天上山(嘯山)から延びるなだらかな尾根が河口湖まで達し小さな岬の形を呈している。
この小さな岬は小曲岬と呼ばれ、現在は小曲展望広場として自治体に管理されているが、平成の中頃までは『ホテル小曲園』という著名な廃墟があり相当に治安が乱れていたらしい。
既に存在していない建物ではあるが、当時は心霊スポットとしても知られていたようなので取り上げることにした。
天上山は太宰治のお伽草子に出てくるカチカチ山の舞台となったとされている場所だね。昔話のカチカチ山に登場する兎と狸を人間の男女に当てはめたサスペンスチックな物語です。青空文庫で読めるので興味のある方は調べてみてね。
読売新聞の2003年(平成15)3月7日の東京朝刊にホテル小曲園の完成と廃業についての記事がある。『ホテル小曲園は1952年(昭和27)に完成し、1989年(昭和64/平成1)に経営不振により廃業した』という内容だ。
開業の時期についてはこの他に『1950年代』とするものや『戦前からの老舗である』と書く新聞もあった。
1964年(昭和39)に発行された旅行誌に『収容人数110名、団体130名、料金2,000円から4,000円、自慢料理は鯉の洗い、わかさぎ料理』とある。どこかの新聞記事で『増築を重ねて云々』と書かれていたような気がするから、最終的な収容人数はもっと多かったのかもしれない。
廃業後は東京の不動産会社に所有権が移った。そして、その不動産会社が倒産したことにより2002年(平成14)3月、土地と建物が自治体に譲渡された。
放置された廃墟はガラスが割られたりボヤ騒ぎがあったりしたため、迷惑を被っていた地元住民から『解体して欲しい』と要望が寄せられ解体されることになった。
終わりに
以前投稿した記事でも紹介したが、河口湖では1949年(昭和24)に遊覧船が転覆し16名の命が失われる事故が起きている。
事故現場は小曲公園(ホテル小曲園があった場所)付近であった。ホテル小曲園が開業する以前だから関係はないかもしれないが、幽霊の根拠になりそうな話である。

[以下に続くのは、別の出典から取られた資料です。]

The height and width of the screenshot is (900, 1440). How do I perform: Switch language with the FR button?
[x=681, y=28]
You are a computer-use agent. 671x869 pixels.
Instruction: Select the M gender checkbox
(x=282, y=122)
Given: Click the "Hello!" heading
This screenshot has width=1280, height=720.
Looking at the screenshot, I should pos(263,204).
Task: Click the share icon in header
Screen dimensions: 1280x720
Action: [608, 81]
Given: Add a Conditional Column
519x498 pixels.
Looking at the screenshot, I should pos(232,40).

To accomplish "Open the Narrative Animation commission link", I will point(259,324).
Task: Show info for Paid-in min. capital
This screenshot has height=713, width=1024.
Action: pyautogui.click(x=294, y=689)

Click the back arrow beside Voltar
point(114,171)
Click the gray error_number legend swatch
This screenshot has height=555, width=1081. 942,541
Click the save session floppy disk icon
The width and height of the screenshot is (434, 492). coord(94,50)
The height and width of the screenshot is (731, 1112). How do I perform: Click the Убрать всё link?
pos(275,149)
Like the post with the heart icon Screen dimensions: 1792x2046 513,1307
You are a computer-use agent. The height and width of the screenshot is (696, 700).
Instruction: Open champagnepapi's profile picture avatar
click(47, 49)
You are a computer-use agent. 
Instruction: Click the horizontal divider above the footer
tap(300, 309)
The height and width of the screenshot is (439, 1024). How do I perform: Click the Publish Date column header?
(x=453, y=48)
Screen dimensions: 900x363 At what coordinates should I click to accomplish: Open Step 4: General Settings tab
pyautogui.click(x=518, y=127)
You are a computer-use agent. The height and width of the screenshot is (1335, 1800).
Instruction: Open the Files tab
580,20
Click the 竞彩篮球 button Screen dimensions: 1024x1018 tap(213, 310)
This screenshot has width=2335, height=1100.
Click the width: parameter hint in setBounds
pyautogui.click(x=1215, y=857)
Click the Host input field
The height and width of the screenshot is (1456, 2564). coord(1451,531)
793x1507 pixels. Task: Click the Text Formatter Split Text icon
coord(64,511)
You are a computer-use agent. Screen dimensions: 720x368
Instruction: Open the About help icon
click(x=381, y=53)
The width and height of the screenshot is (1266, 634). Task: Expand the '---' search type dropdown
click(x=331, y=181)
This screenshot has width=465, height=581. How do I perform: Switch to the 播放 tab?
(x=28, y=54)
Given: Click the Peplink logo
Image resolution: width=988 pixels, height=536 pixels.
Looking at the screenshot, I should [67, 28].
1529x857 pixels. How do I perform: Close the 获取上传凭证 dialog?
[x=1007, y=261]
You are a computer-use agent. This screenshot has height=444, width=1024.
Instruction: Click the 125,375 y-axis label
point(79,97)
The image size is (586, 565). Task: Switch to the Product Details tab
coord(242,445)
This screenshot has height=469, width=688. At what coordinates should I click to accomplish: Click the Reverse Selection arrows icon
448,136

他に気になったのは富士霊異記というオカルティックな書籍。これを何処まで信じていいのかわからないけれども、カチカチ山(天上山)の付近に飢渇窪と呼ばれる箇所があり戦国時代には老人を捨てる姨捨山的な役割を果たす悲しい場所だったと云う記述がある。
真偽の程は定かでないが、もしこれが地元で語り継がれてきたものであるならば、心霊の理由となり得るかもしれない。
と色々述べたもののホテル小曲園跡に心霊スポットの噂が流れたのは、ただ単に『廃墟だったから』という理由で特に深い意味はないと思う。